Doch anderthalb Jahre nach der Bundestagswahl ist die Leitung der Antidiskriminierungsstelle immer noch nicht besetzt. Dabei hat die Bundesbehörde viel zu tun: Knapp 3500 Menschen ließen sich allein im Jahr 2018 beraten, weil sie im Job oder im Alltag benachteiligt wurden, etwa aufgrund ihres Geschlechts oder der Herkunft. Das waren 15 Prozent mehr als noch im Vorjahr.
Grund für die Verzögerung ist ein Rechtsstreit. Eine andere Bewerberin, die im Familienministerium tätig ist, hatte gegen die von der Bundesregierung geplante Postenvergabe geklagt, weil sie sich unfair behandelt fühlte. In erster Instanz rügte auch das Verwaltungsgericht Berlin das Auswahlverfahren nun deutlich – und untersagte per einstweiliger Anordnung die Ernennung Böhnings zur Antidiskriminierungsbeauftragten.
In der Begründung des Beschlusses, der dem Tagesspiegel vorliegt, stellt das Verwaltungsgericht fest, dass die Auswahlentscheidung mit dem im Grundgesetz verankerten „Prinzip der Bestenauslese“ (Artikel 33, Absatz 2) nicht vereinbar sei. So führen die Richter unter anderem aus, dass Böhning keine vollständige Bewerbung für die Leitung der Antidiskriminierungsstelle eingereicht habe. Sie habe lediglich Zeugnisse und einen Lebenslauf per Mail geschickt, aber kein Anschreiben an die Personalverantwortlichen, also keine Bewerbung „im engeren Sinne“. Das Arbeitszeugnis für die Tätigkeit als SPD-Bundesgeschäftsführerin wurde direkt vom Willy-Brandt-Haus ans Ministerium geschickt.

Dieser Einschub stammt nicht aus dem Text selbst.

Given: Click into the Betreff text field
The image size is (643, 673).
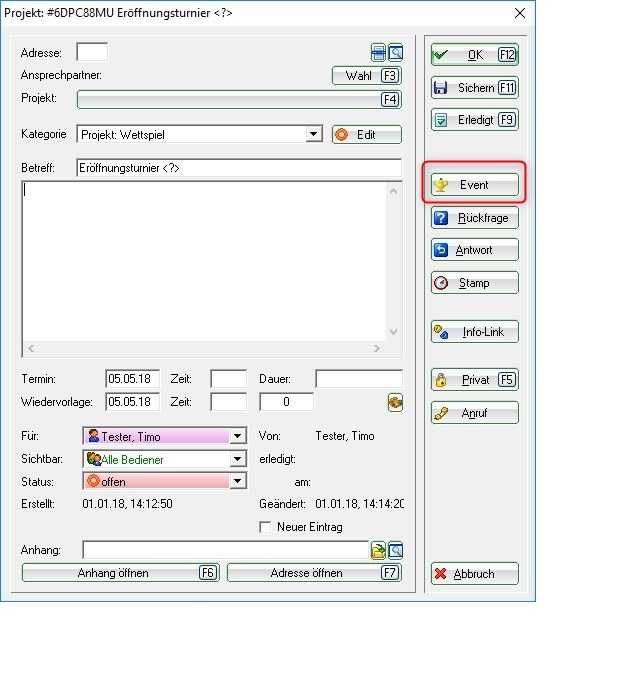Looking at the screenshot, I should point(238,168).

Auswahl mit dem "Prinzip der Bestenauslese" nicht vereinbar
Die Auswahlentscheidung leide aber auch daran, dass beim Vergleich der Bewerberinnen „nicht hinreichend“ darauf geachtet worden sei, ob sie die in der Stellenausschreibung geforderten Kompetenzen mitbringen. So sei das Familienministerium bei der Begründung der Personalie nur auf das „politische Verständnis“ der SPD-Politikerin Böhning eingegangen.
Doch was sei mit der gewünschten Erfahrung auf europäischer Ebene? Und der vorausgesetzten mehrjährigen Berufserfahrung in der Kooperation mit staatlichen und nichtstaatlichen Akteuren auf Bundesebene? Und was mit der „Aufgabenidentifikation“ mit dem Thema Antidiskriminierung?
„Unzulänglich“ sei auch der Vergleich der Qualifikationen aufgrund der vorgelegten Arbeitszeugnisse und der dienstlichen Beurteilungen der beiden Bewerberinnen. „Insgesamt entsteht der Eindruck, dass das Verfahren zur Besetzung der Leitung der Antidiskriminierungsstelle nicht in der gebotenen Weise ergebnisoffen geführt wurde“, lautet das Fazit des Verwaltungsgerichts. Es erscheine „auch möglich“, dass bei einer erneuten und fehlerhaften Auswahlentscheidung die Konkurrentin zum Zuge komme.
Grüne: „Verzögerungen und Kungeleien müssen aufhören"
Die Grünen-Bundestagsabgeordnete Ulle Schauws fordert das Familienministerium deshalb auf, „ohne Verwaltungsstreitverfahren eine neue ordnungsgemäße Bewerberauswahl“ einzuleiten. In der Klage vor dem Verwaltungsgericht war es zunächst darum gegangen, per einstweiliger Verfügung die Ernennung Böhnings zu stoppen. Doch die Klage in der Hauptsache ist noch nicht entschieden, bis dahin kann noch Zeit vergehen.
Die Antidiskriminierungsstelle müsse „schellst- und auch bestmöglich“ besetzt werden, fordert die Grünen-Politikerin Schauws: „Verzögerungen und Kungeleien der SPD bei der Besetzung der Leitung der Antidiskriminierungsstelle des Bundes müssen aufhören.“ Ihre Fraktionskollegin Canan Bayram findet, es sei "ein Armutszeugnis" für die Bundesregierung, dass ausgerechnet die Besetzung der Leitung dieser Stelle diskriminierend gelaufen sei.